What was new was the voice of the master himself, interviewed during the recording of his slightly feeble solo album, Other People’s Lives. Where interviews often capture an acerbic Davies, equally resentful of the years of neglect and the intrusions on his privacy publicity demands, here he seemed positively mellow. True, it came off at times as an elaborate piece of PR (there were no hostile questions re past drug use, sexual proclivities or even his famous battles with brother Dave) but I got the sense that Ray has finally made peace with himself.

Take “Waterloo Sunset.” I have read Ray on the subject of that pop mini-epic countless times and could scarcely imagine what new he could say about its composition — until he talked about walking across the Waterloo Bridge with his daughter, and how he related her future happiness to that of his own scattered family. For all his quirks, or kinks, Davies has a heart as big as all outdoors; that’s what puts his songwriting on a par with Lennon-McCartney’s (and a step above Jagger-Richards’): his sensitivity, his ability to see the sadness and the promise of each sun setting over whatever place you call home.

Speaking of his early influences, Ray name-checked Chuck Berry — not all that surprising in and of itself except that the song he chose to expound on was “Memphis.” That number has always made me a little squeamish; whether adroitly covered by Johnny Rivers or Geoff Muldaur you could not get away from the fact that it was about a man in love with a girl who was… six years old. Lower than Humbert Humbert, a real Short Eyes.
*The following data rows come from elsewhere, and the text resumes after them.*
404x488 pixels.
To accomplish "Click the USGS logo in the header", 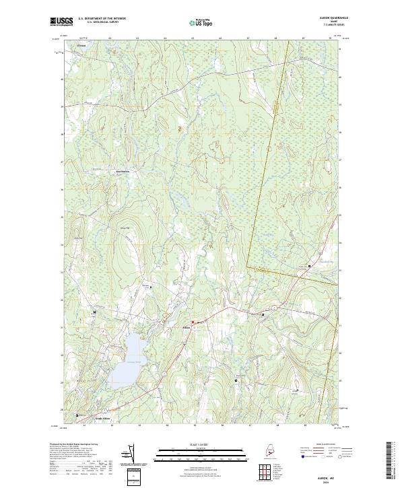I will (60, 22).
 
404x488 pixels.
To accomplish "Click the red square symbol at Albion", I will (193, 322).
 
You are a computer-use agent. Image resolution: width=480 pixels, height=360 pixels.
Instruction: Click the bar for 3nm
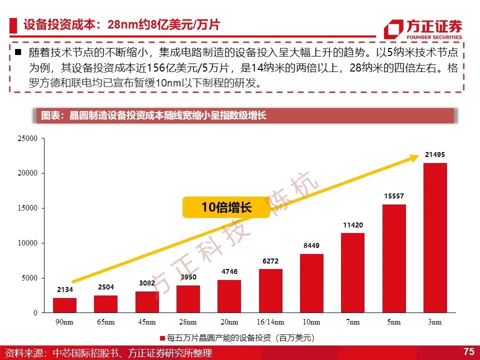tap(435, 238)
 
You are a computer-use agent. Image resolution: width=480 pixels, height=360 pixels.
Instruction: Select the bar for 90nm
tap(64, 305)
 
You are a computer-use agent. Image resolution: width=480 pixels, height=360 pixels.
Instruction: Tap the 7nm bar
tap(352, 273)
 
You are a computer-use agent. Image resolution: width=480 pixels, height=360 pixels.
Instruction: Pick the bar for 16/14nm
tap(270, 291)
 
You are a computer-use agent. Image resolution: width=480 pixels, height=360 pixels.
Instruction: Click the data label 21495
tap(434, 154)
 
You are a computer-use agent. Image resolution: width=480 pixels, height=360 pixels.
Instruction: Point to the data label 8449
tap(312, 246)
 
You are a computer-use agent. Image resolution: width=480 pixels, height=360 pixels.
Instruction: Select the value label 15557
tap(394, 196)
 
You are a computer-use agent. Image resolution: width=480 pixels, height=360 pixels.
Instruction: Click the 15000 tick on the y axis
tap(28, 208)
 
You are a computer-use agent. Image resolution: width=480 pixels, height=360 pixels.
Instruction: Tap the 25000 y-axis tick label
tap(28, 138)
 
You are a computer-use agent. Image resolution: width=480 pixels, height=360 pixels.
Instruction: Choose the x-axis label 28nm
tap(188, 322)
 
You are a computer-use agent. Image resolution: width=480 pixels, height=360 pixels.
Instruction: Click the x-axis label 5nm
tap(394, 322)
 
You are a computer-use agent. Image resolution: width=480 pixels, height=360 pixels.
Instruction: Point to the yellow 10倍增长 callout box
tap(226, 207)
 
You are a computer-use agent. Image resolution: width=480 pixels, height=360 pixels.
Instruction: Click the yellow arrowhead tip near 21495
tap(419, 156)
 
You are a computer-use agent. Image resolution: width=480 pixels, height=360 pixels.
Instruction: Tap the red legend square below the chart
tap(162, 338)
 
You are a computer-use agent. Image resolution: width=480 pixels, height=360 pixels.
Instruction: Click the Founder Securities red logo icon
tap(394, 29)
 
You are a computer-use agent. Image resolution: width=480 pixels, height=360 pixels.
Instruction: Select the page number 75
tap(468, 351)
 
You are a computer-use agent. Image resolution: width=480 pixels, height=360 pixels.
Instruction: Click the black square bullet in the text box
tap(18, 52)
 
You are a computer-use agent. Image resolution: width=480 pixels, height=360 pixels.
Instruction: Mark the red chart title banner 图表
tap(245, 116)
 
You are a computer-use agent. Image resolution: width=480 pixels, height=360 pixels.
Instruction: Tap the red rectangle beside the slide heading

But Ray’s take was that it was about a custody fight: a father who could not see his daughter: “We were pulled apart because her mom did not agree/She tore apart a happy home in Memphis, Tennessee.” I was struck by the generosity of Davies’ interpretation, as well as his acknowledgment that Memphis wasn’t all that far from Muswell.
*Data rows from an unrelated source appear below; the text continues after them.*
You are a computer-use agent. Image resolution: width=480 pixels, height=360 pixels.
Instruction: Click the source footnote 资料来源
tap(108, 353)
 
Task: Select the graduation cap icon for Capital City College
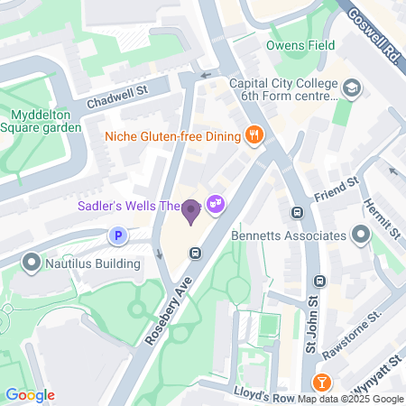point(351,88)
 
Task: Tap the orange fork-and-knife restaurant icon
point(255,135)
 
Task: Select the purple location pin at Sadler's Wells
point(190,212)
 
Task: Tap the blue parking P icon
point(116,236)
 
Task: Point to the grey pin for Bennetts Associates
point(361,235)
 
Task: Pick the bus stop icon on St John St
point(296,213)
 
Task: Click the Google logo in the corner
point(30,395)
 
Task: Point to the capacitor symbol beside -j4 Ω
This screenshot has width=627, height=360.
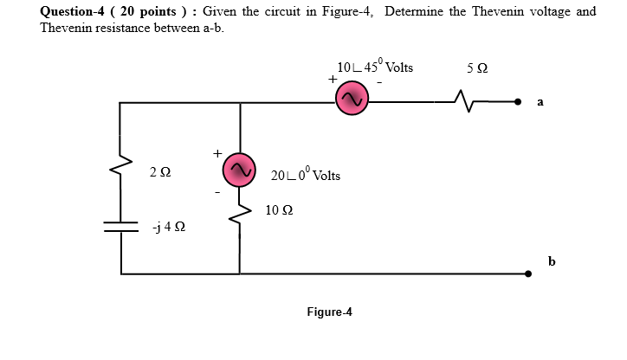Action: pyautogui.click(x=122, y=226)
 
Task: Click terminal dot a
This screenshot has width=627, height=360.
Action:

There are some great bits of vanished video tucked in there, too (I particularly loved a film meant to accompany “Dead End Street” that Top of the Pops refused to air: it features the band dressed as Dickensian undertakers, carrying a coffin) and the obligatory interviews with singer-songwriters indebted to the Master. Bob Geldof says that hearing “Days” made him want to slit his wrists, knowing he would never write anything as good, while Elvis Costello (who covered it for the soundtrack to Wim Wenders’ ‘Til the End of the World) confesses that the introduction of the spiritual aspect (“those endless days, those sacred days you gave me”) always made him a bit uncomfortable. He could never go there, he said. Few of us can.